## Your instructions
Your answer should consist of the line holding "Confirm selection with" and all lines after it to the end of the material, copied exactly.

[Start of Attachment]

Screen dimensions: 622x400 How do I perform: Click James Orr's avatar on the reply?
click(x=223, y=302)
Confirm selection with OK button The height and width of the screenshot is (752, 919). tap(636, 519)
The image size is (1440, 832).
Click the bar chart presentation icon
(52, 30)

[End of Attachment]

## Response to this exercise
Confirm selection with OK button The height and width of the screenshot is (752, 919). tap(636, 519)
The image size is (1440, 832).
Click the bar chart presentation icon
(52, 30)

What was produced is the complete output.